Firstly free school meals for infant children, there has been some debate about whether this should be a universal benefit and I have to say I am fully in support of this, it removes the stigma of free school meals registration for many families who are on low incomes and means that all children ‘should’ eat a balanced meal at lunch time.  In an age where the use of food banks in Britain is on the rise making certain every child gets a meal should be a priority for a modern day progressive nation but it is more than that.  The children of parents who are not on the lowest income can also miss out on meals, two parents both working full time have very little time to shop and prepare healthy and nutritious meals, sometimes children come to school not having had breakfast and obesity is on the rise, if we can set a standard in school of at least one healthy balanced meal we are going to help children concentrate better, help hard pushed parents who are trying to do their best and educate children about healthy eating and everyone will be doing it so there is no stigma, no form filling and no children missing out.  This will affect Rosie when she starts school next September and as a parent to a child in this category and as an educator I can only welcome it as a positive.

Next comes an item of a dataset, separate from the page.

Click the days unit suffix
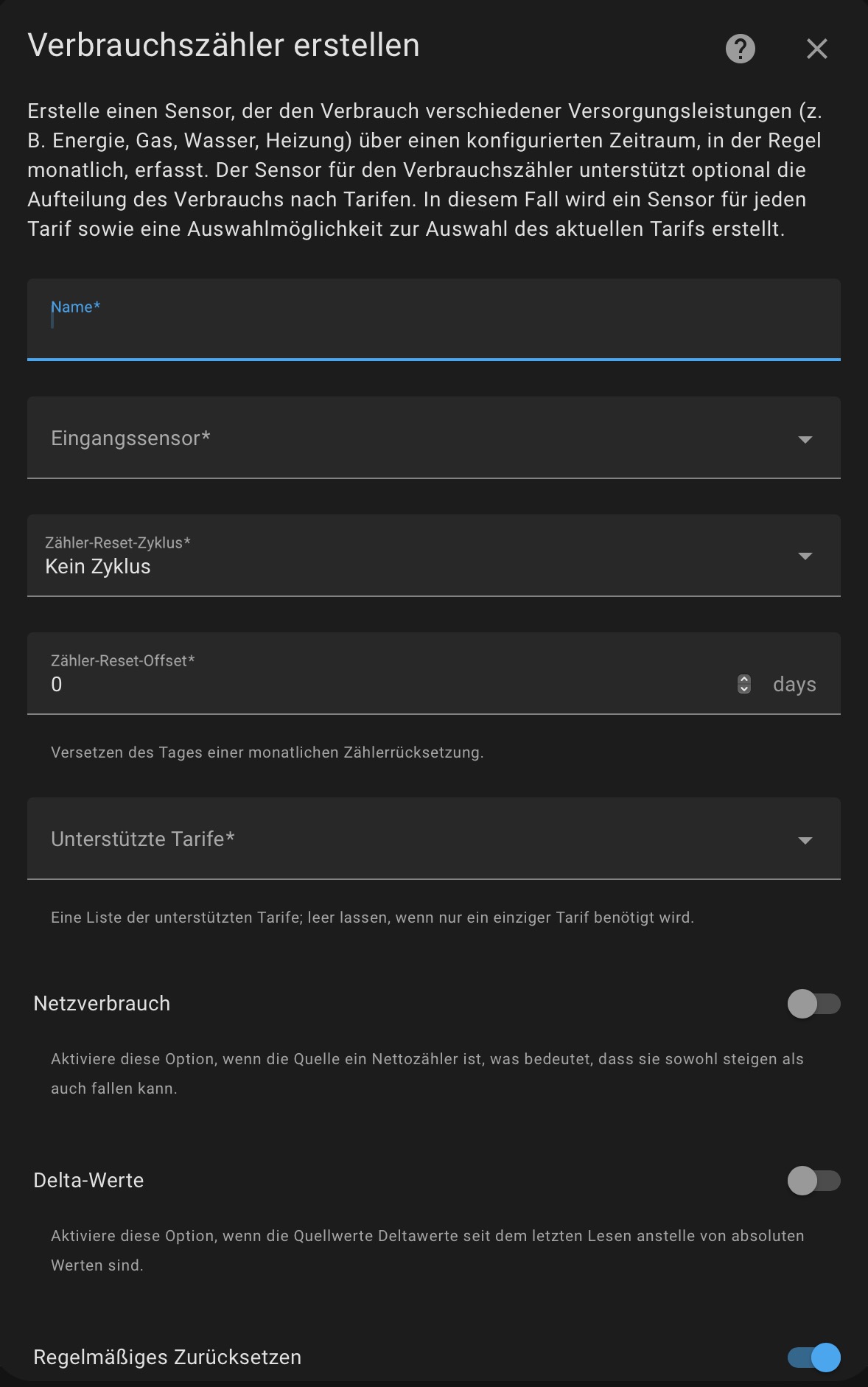coord(794,685)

The second thing I am in favour of which will help me as a working parent is that there will not be a fuel duty rise.  The combination of paying for fuel and childcare means that over three quarters of my salary is used on these two things and working seems hardly worthwhile on particularly stressful days.  Successive fuel rises have increased my fuel bill significantly and I am glad that due to extra taxes I will not be paying more in the immediate future.

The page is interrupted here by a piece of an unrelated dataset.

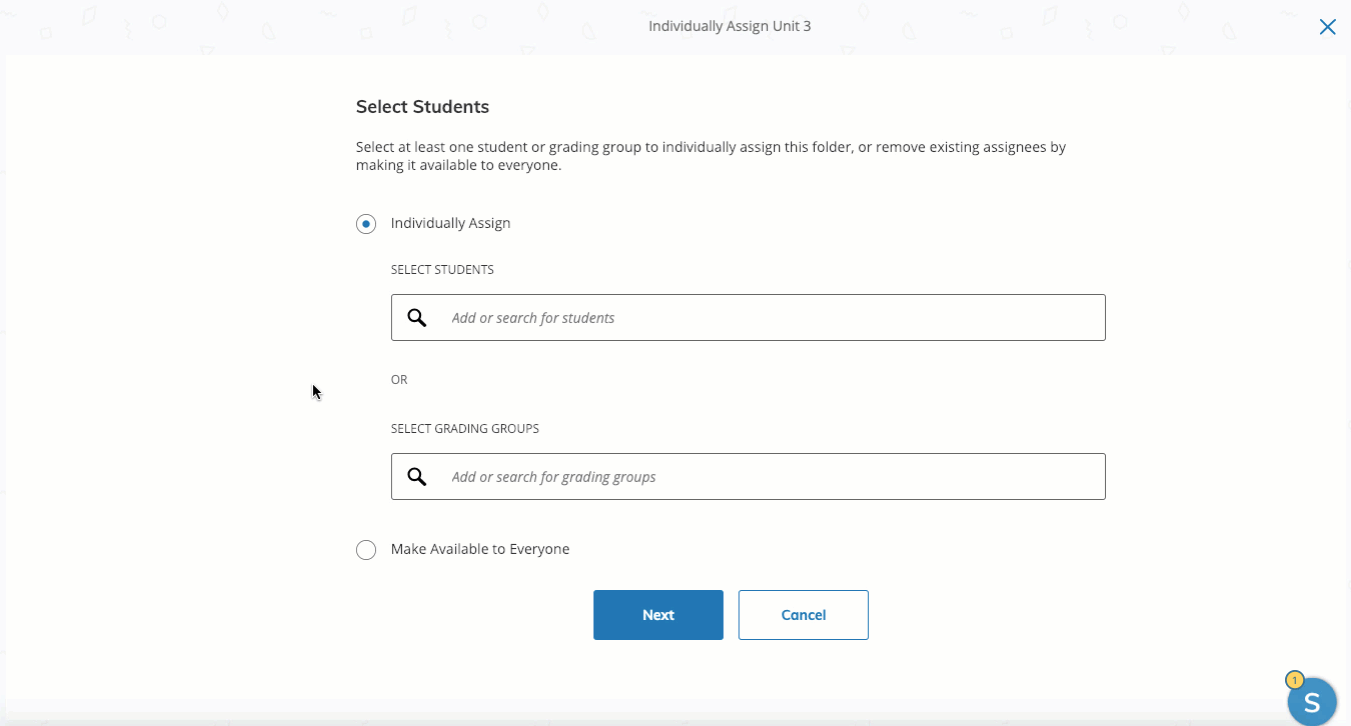
Task: Open the Schoology S support bubble
Action: (x=1313, y=702)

The final thing and this is the sting in the tail for me the Autumn statement changes to the retirement age.  It has leapt up much quicker than expected and is quite likely to go up again in the future.  While for some politicians it may be quite possible to keep the brain in gear and exchange argumentative comments in the chambers of power in fact a little bit of age combined with grumpiness might be just the ticket but what about those of us working away in the real world? What about those with more physically demanding jobs and not just the obvious ones, how many near 70 year olds do you know who could cope with a class of 30 children day in day out teaching a reception class?  How many 70 year olds can physically work full time in nursing or healthcare?  How many near 70 year olds do we want working as builders?  How many 70 year old HGV drivers will be safe on the roads?  What I want to know for my generation and my children’s is just what compensation are we going to get for busting a gut to fix the economy having our quality of life reduced and our services cut.  Just because we live longer does it mean we will be living healthy lives at 68, 69 and 70 and what healthcare provision is being put in place to care for us?  Of course this will hit the poorest workers hardest as they simply will not have the level of savings investments or pension provision to take early retirement.  I am set against these changes and any subsequent moves in the same direction.

So they are the top three biggies in today’s politics news for me, of course if I was a small business owner I would be pleased by changes to the rates announced.  I wonder whether you have any thoughts on today’s announcements, could the government have done anything different?